The Retina Display on the new model has been classified by people who are very well-versed in monitor tech as being a near-reference quality display--unheard of in the mobile space and rare even in the consumer desktop space.
What are your qualifications, out of curiosity? And please try not to make something up to impress us.![]()
An Apple store is a showroom. It has showroom lighting. Things look better in showroom lighting by design. Knowing Apple, with their hand picked Italian slate floors and the tech scent they pump in to each store, the lighting is specifically calibrated to compliment an LCD display, given that nearly everything they make has an LCD display. Every single element of the Apple store experience is engineered to the highest degree. The lighting is no exception.
Nearly every iPad of the 7 I've been through looked good enough in the store. It was when I got home, and sat down to look at the screen at normal viewing angles (not standing in a hyperlit showroom), in normal soft incandescent lighting, with the backlight turned down to human levels, that the flaws reared their ugly head.
After the first couple of returns, I got better at seeing past the glamour lighting in the Apple store and detecting issues immediately. Just 2 days ago, I witnessed 2 pink screened iPads in an Apple store, sitting right next to a neutral one. The difference was night and day...to me.
As far as the iPad's screen being classified by "people who know" as a "near reference" display, I say bollocks. First of all, for any display to be even remotely considered as "reference" quality, it must be user calibrate-able.
I work every day on a $2500 Eizo LCD monitor. If I don't calibrate it once a month, the color drifts. This is not a defect. This why they make monitor calibrators. This why the top of the line Eizos have a calibrator built right in to the monitor.

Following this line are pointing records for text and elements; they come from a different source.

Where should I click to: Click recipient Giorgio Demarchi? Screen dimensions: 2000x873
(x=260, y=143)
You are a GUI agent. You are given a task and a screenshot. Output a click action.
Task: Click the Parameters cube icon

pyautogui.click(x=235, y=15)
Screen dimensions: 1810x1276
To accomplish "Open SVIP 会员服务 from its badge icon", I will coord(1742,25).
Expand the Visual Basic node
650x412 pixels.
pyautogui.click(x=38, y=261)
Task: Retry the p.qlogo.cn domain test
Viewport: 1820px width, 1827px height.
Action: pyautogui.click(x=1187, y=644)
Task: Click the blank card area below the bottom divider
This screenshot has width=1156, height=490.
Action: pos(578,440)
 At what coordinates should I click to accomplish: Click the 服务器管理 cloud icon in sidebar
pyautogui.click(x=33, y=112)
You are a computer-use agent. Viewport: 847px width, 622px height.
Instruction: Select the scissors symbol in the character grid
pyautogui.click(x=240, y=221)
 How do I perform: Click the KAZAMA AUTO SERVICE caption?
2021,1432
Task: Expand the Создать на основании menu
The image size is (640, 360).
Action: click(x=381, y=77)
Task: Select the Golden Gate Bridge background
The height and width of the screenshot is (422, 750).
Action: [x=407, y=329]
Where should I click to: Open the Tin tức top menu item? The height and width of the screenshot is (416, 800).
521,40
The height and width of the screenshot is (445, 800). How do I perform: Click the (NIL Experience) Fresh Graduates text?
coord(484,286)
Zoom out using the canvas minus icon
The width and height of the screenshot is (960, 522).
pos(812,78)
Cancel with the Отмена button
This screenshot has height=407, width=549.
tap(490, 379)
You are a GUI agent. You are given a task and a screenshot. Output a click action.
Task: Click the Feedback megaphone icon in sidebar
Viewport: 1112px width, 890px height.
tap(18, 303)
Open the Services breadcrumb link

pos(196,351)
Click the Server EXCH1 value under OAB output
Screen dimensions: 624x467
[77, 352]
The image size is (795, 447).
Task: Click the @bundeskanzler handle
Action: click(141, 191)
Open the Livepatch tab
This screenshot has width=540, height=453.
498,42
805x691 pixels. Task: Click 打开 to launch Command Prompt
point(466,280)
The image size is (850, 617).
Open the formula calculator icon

The iPad is sharp. It has a nice wide color gamut. But sharpness and good color range don't automatically mean color accuracy, color evenness, or evenness of backlighting.
As a photo retoucher by trade, and having inspected nearly 50 different new iPads, I can almost guarantee that if we met in your local Apple store, the screens on display might appear virtually flawless to YOU, but they would almost all appear flawed to me, unless the store just got all new replacements from a batch made this past week after some major manufacturing epiphanies and procedural changes.